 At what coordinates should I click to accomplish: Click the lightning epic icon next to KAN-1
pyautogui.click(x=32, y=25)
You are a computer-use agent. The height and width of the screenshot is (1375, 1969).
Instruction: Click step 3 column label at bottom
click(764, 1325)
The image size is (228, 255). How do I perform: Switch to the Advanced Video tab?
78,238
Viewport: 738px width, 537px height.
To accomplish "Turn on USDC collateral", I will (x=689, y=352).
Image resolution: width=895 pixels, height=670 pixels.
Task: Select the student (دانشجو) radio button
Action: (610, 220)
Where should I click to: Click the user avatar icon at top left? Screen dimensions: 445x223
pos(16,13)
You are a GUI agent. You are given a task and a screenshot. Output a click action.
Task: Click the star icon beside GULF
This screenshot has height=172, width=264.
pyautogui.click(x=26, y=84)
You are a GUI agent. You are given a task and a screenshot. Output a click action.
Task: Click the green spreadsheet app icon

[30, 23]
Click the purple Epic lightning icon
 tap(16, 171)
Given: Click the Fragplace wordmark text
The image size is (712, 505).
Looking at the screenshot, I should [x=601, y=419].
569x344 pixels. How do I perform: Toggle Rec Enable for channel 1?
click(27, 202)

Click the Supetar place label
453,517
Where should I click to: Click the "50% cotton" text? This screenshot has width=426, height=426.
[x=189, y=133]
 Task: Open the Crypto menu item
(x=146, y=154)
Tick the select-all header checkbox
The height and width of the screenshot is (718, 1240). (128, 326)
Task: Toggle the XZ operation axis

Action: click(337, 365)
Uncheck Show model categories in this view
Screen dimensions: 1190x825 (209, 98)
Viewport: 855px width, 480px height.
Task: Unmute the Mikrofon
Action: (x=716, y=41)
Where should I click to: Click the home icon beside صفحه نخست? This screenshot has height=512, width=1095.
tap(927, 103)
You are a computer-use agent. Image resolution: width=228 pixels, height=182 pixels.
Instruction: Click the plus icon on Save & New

EXERCISE REQUIREMENTS -> An exact copy of the data, with every line intact, is the required answer.

OUTPUT BELOW ->
 At what coordinates should I click to accomplish: Click the lightning epic icon next to KAN-1
pyautogui.click(x=32, y=25)
You are a computer-use agent. The height and width of the screenshot is (1375, 1969).
Instruction: Click step 3 column label at bottom
click(764, 1325)
The image size is (228, 255). How do I perform: Switch to the Advanced Video tab?
78,238
Viewport: 738px width, 537px height.
To accomplish "Turn on USDC collateral", I will (x=689, y=352).
Image resolution: width=895 pixels, height=670 pixels.
Task: Select the student (دانشجو) radio button
Action: (610, 220)
Where should I click to: Click the user avatar icon at top left? Screen dimensions: 445x223
pos(16,13)
You are a GUI agent. You are given a task and a screenshot. Output a click action.
Task: Click the star icon beside GULF
This screenshot has height=172, width=264.
pyautogui.click(x=26, y=84)
You are a GUI agent. You are given a task and a screenshot. Output a click action.
Task: Click the green spreadsheet app icon

[30, 23]
Click the purple Epic lightning icon
 tap(16, 171)
Given: Click the Fragplace wordmark text
The image size is (712, 505).
Looking at the screenshot, I should [x=601, y=419].
569x344 pixels. How do I perform: Toggle Rec Enable for channel 1?
click(27, 202)

Click the Supetar place label
453,517
Where should I click to: Click the "50% cotton" text? This screenshot has width=426, height=426.
[x=189, y=133]
 Task: Open the Crypto menu item
(x=146, y=154)
Tick the select-all header checkbox
The height and width of the screenshot is (718, 1240). (128, 326)
Task: Toggle the XZ operation axis

Action: click(337, 365)
Uncheck Show model categories in this view
Screen dimensions: 1190x825 (209, 98)
Viewport: 855px width, 480px height.
Task: Unmute the Mikrofon
Action: (x=716, y=41)
Where should I click to: Click the home icon beside صفحه نخست? This screenshot has height=512, width=1095.
tap(927, 103)
You are a computer-use agent. Image resolution: width=228 pixels, height=182 pixels.
Instruction: Click the plus icon on Save & New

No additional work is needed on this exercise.